* ASSIGNED TASK
When you reach the line holding "Guide de la gestion" in the material below, return that line and each one after it, word for word, with the pictures dropped.

^^^^

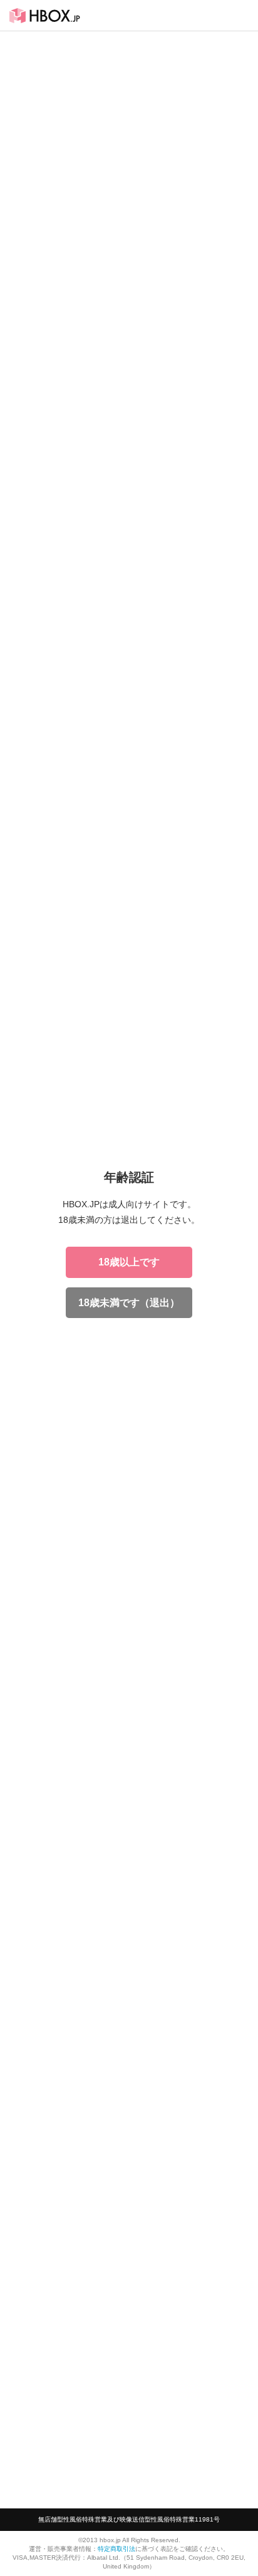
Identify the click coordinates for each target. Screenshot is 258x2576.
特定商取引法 (116, 2548)
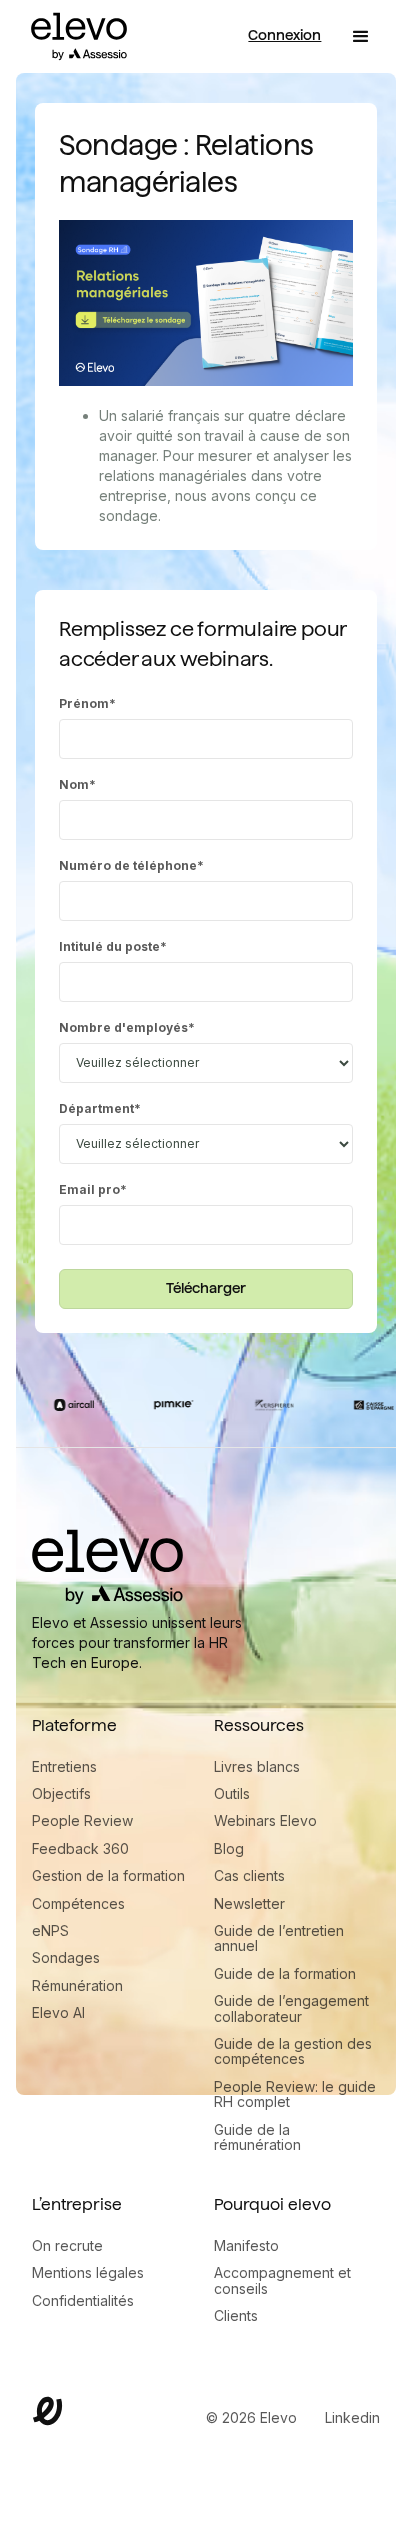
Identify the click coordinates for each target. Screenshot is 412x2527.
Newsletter (249, 1903)
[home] (74, 36)
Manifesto (246, 2245)
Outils (232, 1793)
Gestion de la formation (108, 1875)
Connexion (284, 35)
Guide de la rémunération (257, 2137)
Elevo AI (58, 2012)
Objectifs (61, 1793)
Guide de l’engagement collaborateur (291, 2008)
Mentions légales (88, 2272)
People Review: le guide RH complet (295, 2094)
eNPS (50, 1930)
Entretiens (64, 1766)
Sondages (66, 1957)
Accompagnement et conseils (282, 2280)
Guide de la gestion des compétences (293, 2051)
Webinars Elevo (265, 1820)
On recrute (67, 2245)
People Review (82, 1820)
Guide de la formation (285, 1973)
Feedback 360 (80, 1848)
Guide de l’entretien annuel (279, 1938)
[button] (361, 37)
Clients (236, 2315)
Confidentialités (83, 2300)
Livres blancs (257, 1766)
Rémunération (77, 1985)
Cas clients (249, 1875)
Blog (229, 1848)
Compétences (78, 1903)
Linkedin (352, 2417)
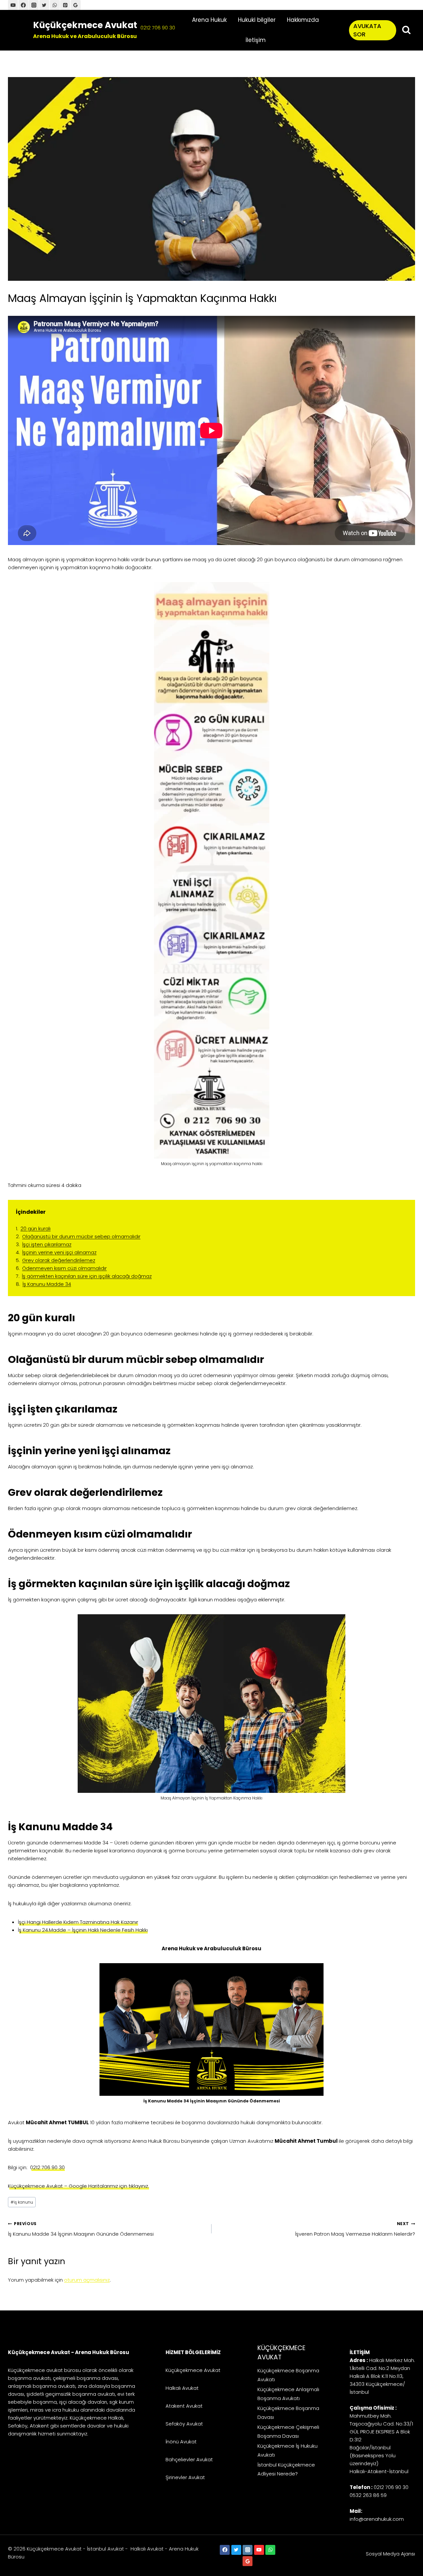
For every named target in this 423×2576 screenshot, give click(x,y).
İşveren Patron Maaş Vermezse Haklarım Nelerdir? (355, 2229)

^^^^

* WRITTEN SOLUTION
Guide de la gestion des compétences (293, 2051)
Webinars Elevo (265, 1820)
On recrute (67, 2245)
People Review (82, 1820)
Guide de la formation (285, 1973)
Feedback 360 (80, 1848)
Guide de l’entretien annuel (279, 1938)
[button] (361, 37)
Clients (236, 2315)
Confidentialités (83, 2300)
Livres blancs (257, 1766)
Rémunération (77, 1985)
Cas clients (249, 1875)
Blog (229, 1848)
Compétences (78, 1903)
Linkedin (352, 2417)
For every named target in this 423×2576 screenshot, give click(x,y).
İşveren Patron Maaş Vermezse Haklarım Nelerdir? (355, 2229)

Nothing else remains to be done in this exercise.